Having seen Lev Manovich's presentation at DAC, I am dazzled by the
strong potential of cultural analytics.  I have been doing the
pauper's version of this for years, telling some of my more dedicated
visual culture students: head to the library, grab a stack of bound
periodicals (or one of the various design annuals) and flip through
them manually, after looking at twenty years, you will see a
progression.  Shifts in palette, layout, font.  What this enhanced
method allows is for a person to do the same thing, except with a
certain layer of abstraction imposed by larger quantities, and without
the distraction of overt content.  The strength of this method, as I
see it, is not in the conclusive nature of such analysis, but in the
support that it offers for certain types of thinking about visual
culture.  For instance, you would not be able to point to particular
changes in rhetoric and narrative, but at points of radical shifts in
visual composition, you could go back and see if the visual shifts
correspond with shifts in ways of thinking/speaking.

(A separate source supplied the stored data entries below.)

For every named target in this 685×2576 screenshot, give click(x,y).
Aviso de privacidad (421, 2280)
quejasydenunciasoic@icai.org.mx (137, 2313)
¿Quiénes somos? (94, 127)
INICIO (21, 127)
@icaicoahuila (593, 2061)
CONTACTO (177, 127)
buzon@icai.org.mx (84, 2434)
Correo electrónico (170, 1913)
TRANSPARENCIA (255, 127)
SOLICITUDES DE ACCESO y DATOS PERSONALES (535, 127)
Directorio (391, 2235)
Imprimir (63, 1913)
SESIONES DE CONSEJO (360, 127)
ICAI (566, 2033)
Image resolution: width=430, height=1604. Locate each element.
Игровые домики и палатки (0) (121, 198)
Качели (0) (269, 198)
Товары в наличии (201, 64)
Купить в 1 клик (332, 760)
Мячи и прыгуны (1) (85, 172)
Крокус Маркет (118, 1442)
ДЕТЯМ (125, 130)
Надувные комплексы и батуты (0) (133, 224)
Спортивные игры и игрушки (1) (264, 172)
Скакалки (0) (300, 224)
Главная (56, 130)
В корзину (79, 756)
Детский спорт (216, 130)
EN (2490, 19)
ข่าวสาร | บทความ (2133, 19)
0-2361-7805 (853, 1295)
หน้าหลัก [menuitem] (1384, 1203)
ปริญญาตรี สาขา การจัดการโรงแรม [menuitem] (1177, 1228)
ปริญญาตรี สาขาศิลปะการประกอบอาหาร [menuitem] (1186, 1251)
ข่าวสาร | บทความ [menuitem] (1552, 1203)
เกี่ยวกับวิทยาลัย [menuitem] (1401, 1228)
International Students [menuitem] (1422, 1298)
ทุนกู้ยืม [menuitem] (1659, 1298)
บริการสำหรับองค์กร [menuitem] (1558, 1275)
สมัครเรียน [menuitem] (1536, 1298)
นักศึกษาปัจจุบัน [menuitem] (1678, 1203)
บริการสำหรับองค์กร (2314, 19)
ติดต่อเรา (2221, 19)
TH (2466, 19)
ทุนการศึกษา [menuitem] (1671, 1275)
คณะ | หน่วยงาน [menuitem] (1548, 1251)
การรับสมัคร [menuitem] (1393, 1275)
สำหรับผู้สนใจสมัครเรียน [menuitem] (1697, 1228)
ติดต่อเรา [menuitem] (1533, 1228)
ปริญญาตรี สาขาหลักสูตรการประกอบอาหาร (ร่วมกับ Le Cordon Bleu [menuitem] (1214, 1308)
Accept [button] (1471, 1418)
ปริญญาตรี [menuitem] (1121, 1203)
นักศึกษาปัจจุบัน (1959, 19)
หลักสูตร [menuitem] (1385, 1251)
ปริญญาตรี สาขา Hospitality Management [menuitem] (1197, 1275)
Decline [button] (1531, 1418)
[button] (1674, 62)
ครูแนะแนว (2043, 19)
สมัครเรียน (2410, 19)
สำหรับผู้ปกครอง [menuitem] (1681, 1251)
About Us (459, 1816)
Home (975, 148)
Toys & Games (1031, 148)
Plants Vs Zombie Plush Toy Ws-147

A particularly interesting case study, I imagine, would be to look at
cinematic imagery across the period in which CGI is introduced.  While
digital effects strive for a certain continuity with the visual
register of the remainder of the film (for instance, the Matrix, for
all its animation, works hard to keep its animated sequences
consistent with the live action sequences), it would be interesting to
see how the introduction of this technology transforms the overall
character of live action.  In other words, will our conception of
reality become cartoonish?  I would speculate that the tendency with
representational innovation moves along the same path as technological
innovation in general.  It begins with a few eccentric, paradigm
shifting examples, but then as the technology is universally adopted,
it is moderated by a strong reactionary tendency, and the process of
change happens more slowly from this point out.  (I don't know if this
model of change is specific to consumer cultures and the need to
maintain profitability in the face of revolutionary change).  Using
these sort of macroscopic views would help us understand these
phenomena better, provided they are constantly recirculated through
various critical approaches.  In other words, they can alert us to
shifts, but cannot interpret those shifts.

A second interesting relationship would be to map the effectiveness of
culture industries in initiating shifts in popular taste.  For
instance, it is a common practice for clothing designers to decide
which color schemes will be in style for a given season.  The new
color scheme must at once depart significantly from previous regimes
(to ensure more purchasing), to be internally coherent (so that this
year's styles will function at sufficient scale to be profitable), to
be distinct from competing brands, and to be desirable to their
clientele.  It would be interesting to study the epidemiology of
"subdued colors" or "clashing juxtapositions."  (Although you run a
real risk of teaching people how to sell crap more effectively....
so, I suppose any knowledge generated by this method should be married
to wisdom of some sort.).

What I would hope to see emerge out of the long range use of cultural
analytics is a more robust critique of the various analytical
processes themselves.  If cultural studies scholars learn how to use
and interpret these studies, we have opened the back door to a more
fully developed study of an emerging force in the culture at large.
Where we find problems with cultural analytics, we will also find
problems with the various other data-mining projects that are being
used to predict and manipulate human behavior without concern for
humanistic questions (rather, the description of people's shopping
habits, for example, is being used as an explanation for human
behavior....  Detroit makes SUVs because people buy SUVs.).

Finally, I have to admire the openness with which this work is being
shared.  I simply do not have the resources or technical support to
have supercomputers do this work.  And the fact that someone is doing
it in the spirit of the University, from a humanistic perspective,
means that this type of study is not totally monopolized by military
and corporate institutions.  It is, in the end, a scary form of
knowledge both for what it can reveal about human behavior AND for its
general inaccessibility.  But, it is knowledge, nonetheless.